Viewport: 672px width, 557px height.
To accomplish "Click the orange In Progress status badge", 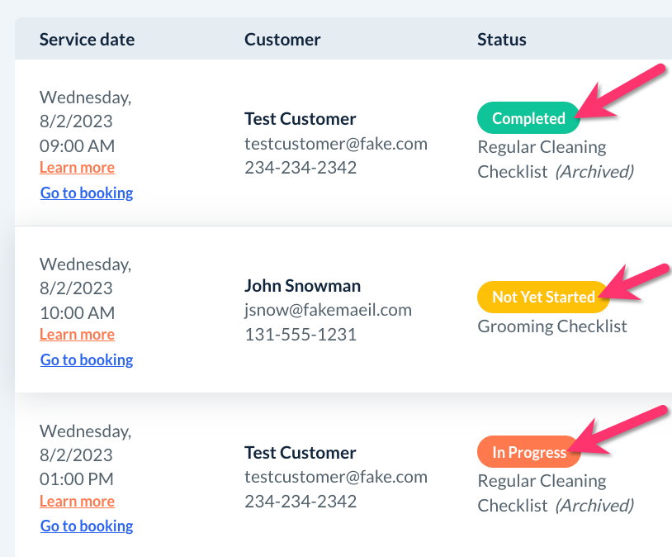I will 528,452.
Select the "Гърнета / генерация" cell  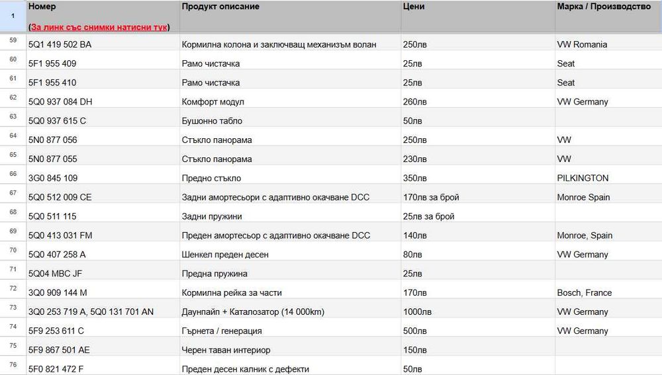222,331
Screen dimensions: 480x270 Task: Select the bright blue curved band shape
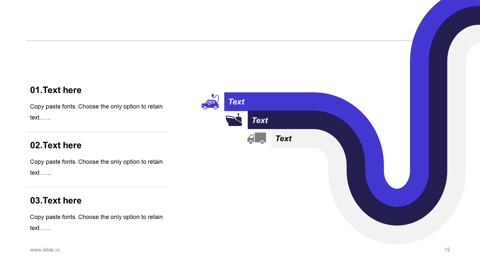pos(375,150)
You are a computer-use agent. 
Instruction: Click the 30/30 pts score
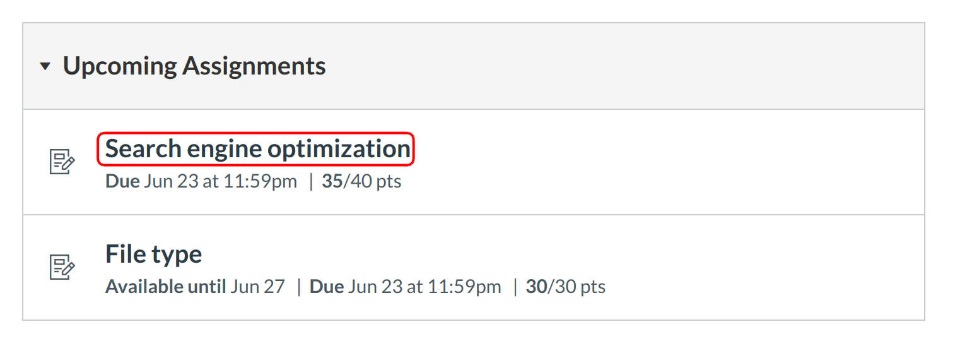566,287
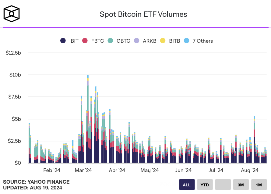Switch range to 1M
The height and width of the screenshot is (194, 271).
259,185
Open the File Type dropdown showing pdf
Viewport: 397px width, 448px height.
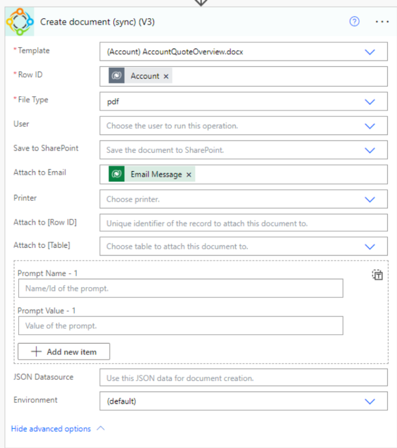click(370, 101)
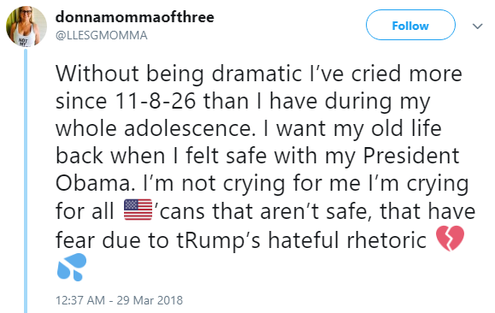Open donnamommaofthree's profile picture
Viewport: 495px width, 313px height.
(27, 27)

> [EXERCISE REQUIREMENTS]: Extract only the lines from the line containing "Instruction: Click the 30/30 pts score" through the final line of the listing above, unchanged; pictures stay out of the copy.

> [ANSWER SPACE]:
Instruction: Click the 30/30 pts score
566,287
Switch range to 1M
The height and width of the screenshot is (194, 271).
259,185
Open the File Type dropdown showing pdf
Viewport: 397px width, 448px height.
click(370, 101)
Open donnamommaofthree's profile picture
Viewport: 495px width, 313px height.
(27, 27)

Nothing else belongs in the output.